[DATA LISTING — start]
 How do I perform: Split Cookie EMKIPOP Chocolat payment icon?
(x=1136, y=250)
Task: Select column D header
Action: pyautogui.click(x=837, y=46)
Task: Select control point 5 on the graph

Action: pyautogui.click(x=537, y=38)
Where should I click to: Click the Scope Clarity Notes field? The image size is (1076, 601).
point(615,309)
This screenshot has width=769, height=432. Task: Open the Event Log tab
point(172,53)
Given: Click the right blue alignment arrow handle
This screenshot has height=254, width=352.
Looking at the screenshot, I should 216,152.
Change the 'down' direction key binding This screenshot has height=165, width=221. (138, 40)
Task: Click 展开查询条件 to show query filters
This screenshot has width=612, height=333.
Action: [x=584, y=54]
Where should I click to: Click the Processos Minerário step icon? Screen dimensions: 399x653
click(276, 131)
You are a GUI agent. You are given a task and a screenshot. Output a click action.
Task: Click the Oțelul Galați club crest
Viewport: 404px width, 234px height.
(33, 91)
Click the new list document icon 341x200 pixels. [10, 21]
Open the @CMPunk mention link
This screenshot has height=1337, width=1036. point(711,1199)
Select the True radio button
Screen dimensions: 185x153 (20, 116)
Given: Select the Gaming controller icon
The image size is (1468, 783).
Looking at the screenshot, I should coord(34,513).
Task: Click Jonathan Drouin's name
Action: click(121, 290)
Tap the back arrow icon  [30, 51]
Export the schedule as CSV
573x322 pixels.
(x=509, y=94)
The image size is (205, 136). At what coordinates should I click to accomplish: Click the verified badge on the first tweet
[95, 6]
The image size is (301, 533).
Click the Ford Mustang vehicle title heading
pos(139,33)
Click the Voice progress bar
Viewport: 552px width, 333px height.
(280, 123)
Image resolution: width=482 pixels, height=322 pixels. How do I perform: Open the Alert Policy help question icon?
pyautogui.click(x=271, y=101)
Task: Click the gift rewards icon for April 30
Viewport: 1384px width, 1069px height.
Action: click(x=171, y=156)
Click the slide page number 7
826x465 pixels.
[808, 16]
[DATA LISTING — finish]
Output the entire listing above without leaving out or altering anything.

__RESPONSE AREA__
 How do I perform: Split Cookie EMKIPOP Chocolat payment icon?
(x=1136, y=250)
Task: Select column D header
Action: pyautogui.click(x=837, y=46)
Task: Select control point 5 on the graph

Action: pyautogui.click(x=537, y=38)
Where should I click to: Click the Scope Clarity Notes field? The image size is (1076, 601).
point(615,309)
This screenshot has width=769, height=432. Task: Open the Event Log tab
point(172,53)
Given: Click the right blue alignment arrow handle
This screenshot has height=254, width=352.
Looking at the screenshot, I should 216,152.
Change the 'down' direction key binding This screenshot has height=165, width=221. (138, 40)
Task: Click 展开查询条件 to show query filters
This screenshot has width=612, height=333.
Action: [x=584, y=54]
Where should I click to: Click the Processos Minerário step icon? Screen dimensions: 399x653
click(276, 131)
You are a GUI agent. You are given a task and a screenshot. Output a click action.
Task: Click the Oțelul Galați club crest
Viewport: 404px width, 234px height.
(33, 91)
Click the new list document icon 341x200 pixels. [10, 21]
Open the @CMPunk mention link
This screenshot has height=1337, width=1036. point(711,1199)
Select the True radio button
Screen dimensions: 185x153 (20, 116)
Given: Select the Gaming controller icon
The image size is (1468, 783).
Looking at the screenshot, I should coord(34,513).
Task: Click Jonathan Drouin's name
Action: click(121, 290)
Tap the back arrow icon  [30, 51]
Export the schedule as CSV
573x322 pixels.
(x=509, y=94)
The image size is (205, 136). At what coordinates should I click to accomplish: Click the verified badge on the first tweet
[95, 6]
The image size is (301, 533).
Click the Ford Mustang vehicle title heading
pos(139,33)
Click the Voice progress bar
Viewport: 552px width, 333px height.
(280, 123)
Image resolution: width=482 pixels, height=322 pixels. How do I perform: Open the Alert Policy help question icon?
pyautogui.click(x=271, y=101)
Task: Click the gift rewards icon for April 30
Viewport: 1384px width, 1069px height.
Action: click(x=171, y=156)
Click the slide page number 7
826x465 pixels.
[808, 16]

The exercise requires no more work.